*-mówisz sobie coś w myślach
Leżałaś sobie spokojnie na łóżku wpatrując sie w sufit
Po czym zerwałaś sie z łóżka i podeszłaś do swojego lustra usiadłaś przed lustrem wpatrując sie w siebie.
Po czym usłyszałaś pukanie do frontowych
Wystraszyłaś się trochę bo miałaś na sobie stare ubrania ( takie do chodzenia po domu)
I pomyślałaś że to jest twój chłopak i postanowiłaś że bardzo szybko zrobisz sobie lekki makijaż i ubierzesz się ładnie.
Natychmiast zbiegłaś na dół do drzwi,
Otworzyłaś drzwi i ukazał ci sie nieznajomy ci chłopiec .
-Znamy sie?- zapytałaś
-Nie, - odpowiedział nieznajomy chłopiec
-Emm.. dobra nie ważne,- westchnęłaś - co cię tu sprowadza?-zapytalas
-Stało się coś Boce, musisz przyjść na plac bronii- powiedział nieznajomy
-Hm..- powiedziałas
*Nie wiem czy mam tam iść ..
czy to nie jest jakaś ściema ?
Lub chcą mi coś zrobić?
A co jeśli coś mu się naprawdę stało?
Dobra pójdę tam*
- Dalej szybko!
Usłyszałaś głosy podczas twojego rozmyślania , po czym się ocknęłaś i powiedzialas
-Tak , pójdę tam
Poszłaś z nieznajomym na plac bronii.
Nikogo tam nie było po czym chłopiec pobiegł i zamknął wszystkie furtki byś nie mogła wyjść
Ty stałaś na środku placu niewiedząc co się dzieje
*w co ja się wpakowałam?..
Nie, tak być nie moze muszę coś zrobić *
Zaczęłaś szukać innego wyjscia
Był przed tobą domek na który mogłaś się wspiąć bez problemu i uciec wtedy przez płot
Gdy miałaś akurat wspinać sie po ścianie
Poczułaś jak ktoś cię ściąga ze ściany
Obróciłaś sie i ujrzałaś twojego chłopaka
Boke
- co ty tu robisz y.n?-zapytal
-jakiś chłopiec mnie tutaj zamknął i nie wiedziałam co mam zrobić i właśnie próbowałam uciec jakoś - odpowiedziałaś szybko ze stresu.

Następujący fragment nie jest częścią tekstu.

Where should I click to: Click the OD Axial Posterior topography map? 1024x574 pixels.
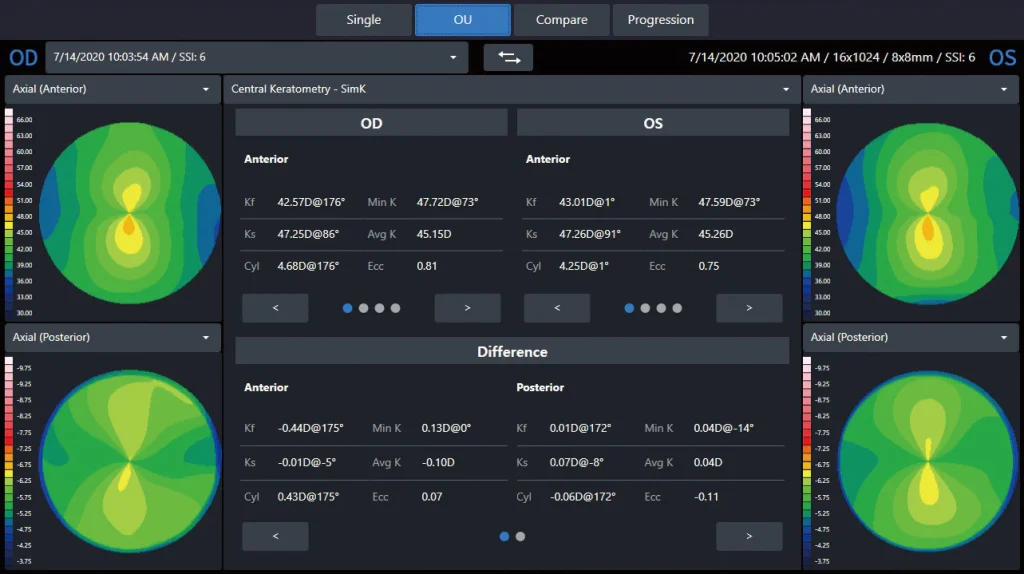pos(128,462)
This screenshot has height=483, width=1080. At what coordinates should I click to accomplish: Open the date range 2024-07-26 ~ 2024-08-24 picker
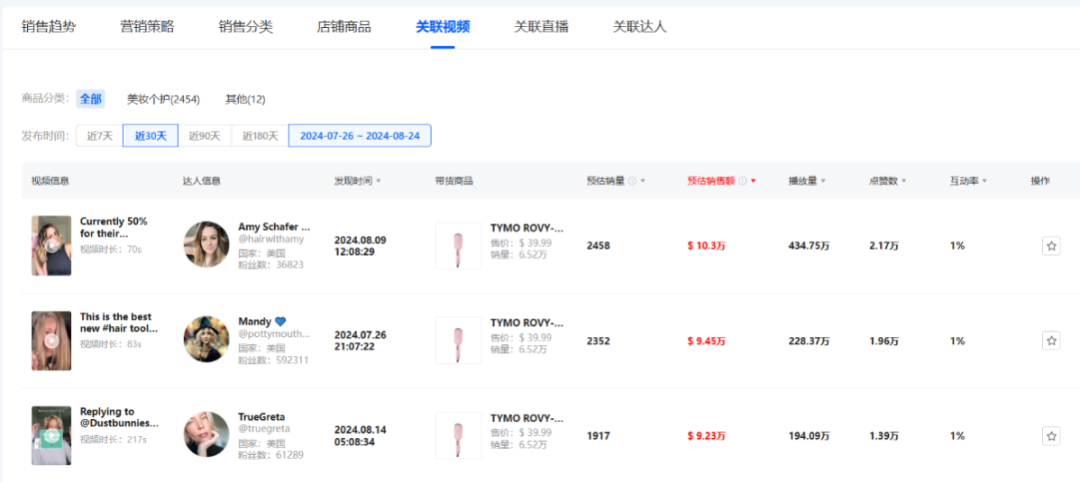(360, 136)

- Stresujesz sie?-zapytał Cię z lekkim uśmiechem
- Ależ skąd-powiedziałaś patrząc sie na drzewa które znajdywały sie tam dookoła
- Teraz nie wyjdziemy - powiedział patrząc sie głęboko w twoje oczy z uśmiechem - jesteśmy tylko tutaj sami
Ty wpatrywałaś sie w jego oczy
Serce ci biło strasznie szybko
*co on ma na myśli?*
-Mhm, ta..-odpowiedziałaś zestresowana
Po chwili boka zaczął sie do ciebie przybliżać bliżej , bliżej i jeszcze bliżej...
Po czym wasze usta złączyły sie w słodki pocałunek..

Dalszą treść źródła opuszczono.